I really do think that it is time for fully developed envy and righteous indignation to take over and fuel the baying for blood which seems to accompany any game by England now. If the coach had a scrap of decency in him he would now, at half time, with the score Andorra O – England O, resign. One is tempted to remind him of Antony after the fiasco of his last battle, and offer him a sword. And as for the players! That over paid bunch of talentless poseurs! I think that each player should be taken to a scrap yard and watch as his favourite car (with wallet, watch, ipod and mobile in the dash) is reduced to a tightly packed cube of metal. The player should then be told to go on a pilgrimage of penitence to the stadium in Israel and in Barcelona dragging his car block behind him while being whipped by WAGs with wet copies of the Sunday Observer.

Who would ever have thought that I could get worked up about a game of kick ball? Anything is possible! At this rate I should try one of the viciously unreadable novels of William Faulkner; perhaps I’ve been wrong all along. And what about Rap music; should I give it another chance? Margaret Thatch . . . no, that’s one reassessment too far. Hell would have to freeze over and I’d have to be passionately involved in the intricacies of mind numbingly tedious American Football for That Woman ever to rank above a retarded amoebae in my pantheon of the interestingly human. If hell, as Sartre wrote, is other people, I wonder who would be on the other two sofas if Thatcher was established on one. My own suggestion to His Infernal Majesty would be Arthur Sargill and the Reverend (?) Doctor (?) Ian Paisley. What a charming trio!

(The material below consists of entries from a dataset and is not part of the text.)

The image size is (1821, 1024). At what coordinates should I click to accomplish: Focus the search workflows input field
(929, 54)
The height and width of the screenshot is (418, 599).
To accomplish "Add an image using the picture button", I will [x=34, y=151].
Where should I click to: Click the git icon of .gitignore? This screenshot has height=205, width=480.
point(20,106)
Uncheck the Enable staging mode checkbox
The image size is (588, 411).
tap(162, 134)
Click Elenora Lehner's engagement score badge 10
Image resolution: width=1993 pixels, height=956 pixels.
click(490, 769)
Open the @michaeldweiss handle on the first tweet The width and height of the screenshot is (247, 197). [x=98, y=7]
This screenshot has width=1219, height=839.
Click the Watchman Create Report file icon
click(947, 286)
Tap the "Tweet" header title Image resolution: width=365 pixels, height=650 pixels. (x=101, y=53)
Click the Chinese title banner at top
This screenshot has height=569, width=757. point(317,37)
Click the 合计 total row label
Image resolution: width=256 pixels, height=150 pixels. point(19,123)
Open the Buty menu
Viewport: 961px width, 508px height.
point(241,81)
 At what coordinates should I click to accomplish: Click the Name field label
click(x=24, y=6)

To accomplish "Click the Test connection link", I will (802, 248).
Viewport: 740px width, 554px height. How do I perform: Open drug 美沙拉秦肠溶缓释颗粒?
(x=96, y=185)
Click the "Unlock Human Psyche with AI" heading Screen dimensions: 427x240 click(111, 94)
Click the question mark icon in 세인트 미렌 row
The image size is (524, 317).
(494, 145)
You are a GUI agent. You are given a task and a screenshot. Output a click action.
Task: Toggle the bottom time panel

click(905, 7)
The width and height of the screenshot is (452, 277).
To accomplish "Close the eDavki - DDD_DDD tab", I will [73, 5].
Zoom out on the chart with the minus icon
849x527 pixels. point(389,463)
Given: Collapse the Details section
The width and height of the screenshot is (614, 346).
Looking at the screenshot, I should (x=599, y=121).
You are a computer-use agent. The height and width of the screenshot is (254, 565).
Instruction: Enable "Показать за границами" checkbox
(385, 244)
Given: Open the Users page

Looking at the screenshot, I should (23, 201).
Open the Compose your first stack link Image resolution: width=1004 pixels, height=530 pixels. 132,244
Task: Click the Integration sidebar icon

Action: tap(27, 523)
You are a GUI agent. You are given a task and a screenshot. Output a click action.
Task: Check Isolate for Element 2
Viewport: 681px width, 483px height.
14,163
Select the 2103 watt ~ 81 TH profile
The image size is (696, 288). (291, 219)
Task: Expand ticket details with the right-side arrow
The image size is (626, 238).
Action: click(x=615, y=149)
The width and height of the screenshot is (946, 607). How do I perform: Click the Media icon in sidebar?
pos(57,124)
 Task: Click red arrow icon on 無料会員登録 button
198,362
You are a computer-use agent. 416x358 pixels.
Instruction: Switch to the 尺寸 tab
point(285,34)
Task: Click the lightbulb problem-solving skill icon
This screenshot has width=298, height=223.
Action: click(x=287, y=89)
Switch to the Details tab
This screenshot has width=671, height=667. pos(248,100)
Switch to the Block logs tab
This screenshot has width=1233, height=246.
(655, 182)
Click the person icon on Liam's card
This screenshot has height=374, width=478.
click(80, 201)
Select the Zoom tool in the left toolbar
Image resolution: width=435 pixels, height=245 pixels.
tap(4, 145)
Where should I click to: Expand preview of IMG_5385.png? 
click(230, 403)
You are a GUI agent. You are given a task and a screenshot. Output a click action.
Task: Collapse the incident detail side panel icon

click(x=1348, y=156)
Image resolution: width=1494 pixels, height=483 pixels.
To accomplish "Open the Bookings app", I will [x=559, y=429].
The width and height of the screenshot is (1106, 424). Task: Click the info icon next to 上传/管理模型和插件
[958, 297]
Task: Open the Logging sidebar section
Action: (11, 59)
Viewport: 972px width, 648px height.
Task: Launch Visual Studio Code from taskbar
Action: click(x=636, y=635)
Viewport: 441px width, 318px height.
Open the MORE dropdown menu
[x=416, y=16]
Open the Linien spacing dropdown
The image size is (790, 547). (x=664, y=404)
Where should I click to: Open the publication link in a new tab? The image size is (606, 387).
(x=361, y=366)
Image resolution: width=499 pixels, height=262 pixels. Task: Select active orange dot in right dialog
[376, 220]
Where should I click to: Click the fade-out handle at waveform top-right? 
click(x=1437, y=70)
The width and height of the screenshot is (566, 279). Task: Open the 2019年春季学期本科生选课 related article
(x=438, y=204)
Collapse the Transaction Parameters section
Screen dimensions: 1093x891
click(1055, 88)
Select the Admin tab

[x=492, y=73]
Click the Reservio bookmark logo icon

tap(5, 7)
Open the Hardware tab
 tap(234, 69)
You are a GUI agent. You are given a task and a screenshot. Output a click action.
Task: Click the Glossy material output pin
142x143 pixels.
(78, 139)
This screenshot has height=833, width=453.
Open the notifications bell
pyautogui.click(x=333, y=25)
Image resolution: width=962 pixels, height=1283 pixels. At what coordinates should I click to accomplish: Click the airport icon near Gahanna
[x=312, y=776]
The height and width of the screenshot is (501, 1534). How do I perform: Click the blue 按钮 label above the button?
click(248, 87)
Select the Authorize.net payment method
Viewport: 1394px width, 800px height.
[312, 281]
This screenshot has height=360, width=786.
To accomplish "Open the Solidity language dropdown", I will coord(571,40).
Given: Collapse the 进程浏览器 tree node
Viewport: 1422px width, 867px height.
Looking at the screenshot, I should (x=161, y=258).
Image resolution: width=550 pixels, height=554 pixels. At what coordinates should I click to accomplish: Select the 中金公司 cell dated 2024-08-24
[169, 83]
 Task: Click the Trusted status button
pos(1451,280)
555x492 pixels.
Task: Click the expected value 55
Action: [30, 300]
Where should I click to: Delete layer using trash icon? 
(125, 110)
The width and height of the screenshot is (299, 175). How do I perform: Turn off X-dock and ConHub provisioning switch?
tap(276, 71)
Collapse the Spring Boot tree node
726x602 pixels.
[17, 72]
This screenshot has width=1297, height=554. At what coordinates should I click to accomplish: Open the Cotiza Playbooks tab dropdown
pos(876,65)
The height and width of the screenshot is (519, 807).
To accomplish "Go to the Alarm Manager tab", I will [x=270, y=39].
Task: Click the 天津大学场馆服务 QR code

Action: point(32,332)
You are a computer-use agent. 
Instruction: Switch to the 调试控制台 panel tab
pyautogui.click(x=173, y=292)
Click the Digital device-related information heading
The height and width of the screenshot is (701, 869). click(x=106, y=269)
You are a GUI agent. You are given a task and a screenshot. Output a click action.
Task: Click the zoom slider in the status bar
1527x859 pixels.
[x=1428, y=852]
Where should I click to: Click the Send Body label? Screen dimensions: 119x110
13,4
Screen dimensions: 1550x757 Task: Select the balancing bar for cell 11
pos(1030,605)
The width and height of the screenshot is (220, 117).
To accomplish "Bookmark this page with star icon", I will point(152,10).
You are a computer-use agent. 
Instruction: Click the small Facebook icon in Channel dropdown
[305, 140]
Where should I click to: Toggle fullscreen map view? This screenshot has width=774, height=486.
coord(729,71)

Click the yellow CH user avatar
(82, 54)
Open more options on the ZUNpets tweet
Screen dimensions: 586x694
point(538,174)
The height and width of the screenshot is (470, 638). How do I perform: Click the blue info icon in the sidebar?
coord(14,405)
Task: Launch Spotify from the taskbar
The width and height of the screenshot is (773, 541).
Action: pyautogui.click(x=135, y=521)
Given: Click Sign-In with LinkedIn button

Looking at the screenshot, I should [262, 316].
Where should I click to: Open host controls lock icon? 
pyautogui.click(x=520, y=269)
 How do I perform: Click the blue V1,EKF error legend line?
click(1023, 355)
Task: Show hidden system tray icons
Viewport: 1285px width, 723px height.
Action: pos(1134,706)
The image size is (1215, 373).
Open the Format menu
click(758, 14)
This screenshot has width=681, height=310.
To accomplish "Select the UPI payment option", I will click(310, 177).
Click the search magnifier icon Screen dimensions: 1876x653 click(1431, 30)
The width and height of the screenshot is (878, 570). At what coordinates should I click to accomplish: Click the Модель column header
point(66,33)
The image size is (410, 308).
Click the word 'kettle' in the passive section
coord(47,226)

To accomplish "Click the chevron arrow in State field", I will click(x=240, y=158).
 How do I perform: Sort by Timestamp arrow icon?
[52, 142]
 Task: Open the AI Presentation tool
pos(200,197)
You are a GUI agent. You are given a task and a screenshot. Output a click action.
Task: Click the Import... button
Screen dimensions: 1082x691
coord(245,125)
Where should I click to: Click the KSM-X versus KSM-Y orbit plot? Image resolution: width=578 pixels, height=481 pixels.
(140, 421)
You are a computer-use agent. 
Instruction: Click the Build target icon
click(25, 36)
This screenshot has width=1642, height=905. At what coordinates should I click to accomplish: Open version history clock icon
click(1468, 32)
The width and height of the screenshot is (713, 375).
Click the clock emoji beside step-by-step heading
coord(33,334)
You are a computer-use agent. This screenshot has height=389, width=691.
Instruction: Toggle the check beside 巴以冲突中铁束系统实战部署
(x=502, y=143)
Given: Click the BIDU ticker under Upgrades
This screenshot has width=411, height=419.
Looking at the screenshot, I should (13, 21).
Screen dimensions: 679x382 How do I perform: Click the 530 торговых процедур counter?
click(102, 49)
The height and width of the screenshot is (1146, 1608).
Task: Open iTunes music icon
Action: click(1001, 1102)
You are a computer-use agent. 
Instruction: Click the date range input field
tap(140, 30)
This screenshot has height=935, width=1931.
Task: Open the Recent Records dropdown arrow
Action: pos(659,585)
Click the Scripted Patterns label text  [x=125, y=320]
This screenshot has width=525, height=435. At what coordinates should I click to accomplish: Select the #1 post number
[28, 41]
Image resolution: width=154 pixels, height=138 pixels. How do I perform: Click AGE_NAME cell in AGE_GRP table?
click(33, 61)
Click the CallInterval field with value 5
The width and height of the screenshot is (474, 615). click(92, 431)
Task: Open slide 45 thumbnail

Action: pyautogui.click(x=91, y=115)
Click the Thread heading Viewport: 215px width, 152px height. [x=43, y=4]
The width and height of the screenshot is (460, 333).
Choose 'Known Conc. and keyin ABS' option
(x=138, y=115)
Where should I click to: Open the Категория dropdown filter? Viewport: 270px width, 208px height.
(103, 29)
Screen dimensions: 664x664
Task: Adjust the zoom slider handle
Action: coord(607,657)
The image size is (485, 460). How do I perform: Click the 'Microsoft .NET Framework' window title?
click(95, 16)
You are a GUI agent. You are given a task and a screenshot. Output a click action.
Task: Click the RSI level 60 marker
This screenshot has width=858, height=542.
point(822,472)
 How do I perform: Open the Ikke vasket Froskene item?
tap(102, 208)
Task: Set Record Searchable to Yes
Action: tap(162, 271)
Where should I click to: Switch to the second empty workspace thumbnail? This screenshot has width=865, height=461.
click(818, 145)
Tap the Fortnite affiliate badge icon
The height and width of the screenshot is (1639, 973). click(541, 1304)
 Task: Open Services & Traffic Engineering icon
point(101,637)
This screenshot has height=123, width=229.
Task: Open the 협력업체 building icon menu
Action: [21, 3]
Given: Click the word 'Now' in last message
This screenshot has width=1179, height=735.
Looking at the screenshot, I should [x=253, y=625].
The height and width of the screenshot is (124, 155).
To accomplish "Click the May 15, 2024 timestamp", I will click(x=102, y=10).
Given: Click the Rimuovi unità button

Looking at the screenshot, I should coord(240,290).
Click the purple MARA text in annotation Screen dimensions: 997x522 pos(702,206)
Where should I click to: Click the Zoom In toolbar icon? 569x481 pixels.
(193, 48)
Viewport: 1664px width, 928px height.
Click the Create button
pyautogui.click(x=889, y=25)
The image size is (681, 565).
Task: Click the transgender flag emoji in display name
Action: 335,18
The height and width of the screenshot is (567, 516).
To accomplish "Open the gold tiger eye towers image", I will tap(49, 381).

On the positive side today has been marked by a more than acceptable meal with Ingrid in the Devoncourt Hotel in Exmouth. A table by the window with a view of the well tended grounds of the hotel and a clear view of the sparkling sea as well as a tasty meal made for a very pleasant time. I returned to Cardiff with, of course, my soupçon of Geman cooking courtesy if Ingrid. She once made me a poppy seed cake which I ate with wonder and a certain amount of rapidity, and it rapidly become a tradition of my devouring at least two a year supplied by her fair hand. As Ingrid is not particularly well, I have, ever the considerate gentleman, given her due warning that I expect one for my birthday in some months time. She therefore can plan my treat in a more leisurely way. I pointed out to her the possibility of her not making one for me, was not to be entertained. Some traditions must be sustained whatever the struggle there might be.

My green credentials have taken a knock, as the panacea for the multiplicity of electronic gadgets that I acquire – the solar recharger – does not work! I have had to take it back and start all over again in testing its capabilities. God knows what that does to my carbon footprint: futile charging and waste of power; driving to shop to exchange; having to wait for replacement; driving back to collect; old charger sent back to be scrapped; much printing of vouchers, till receipts etc., etc. My attempts to be green have probably destroyed a whole copse of unsustained trees.

My only response is to remember Queen Victoria and say with her, “I will be good!”
The future is a wonderful place, and always out of reach!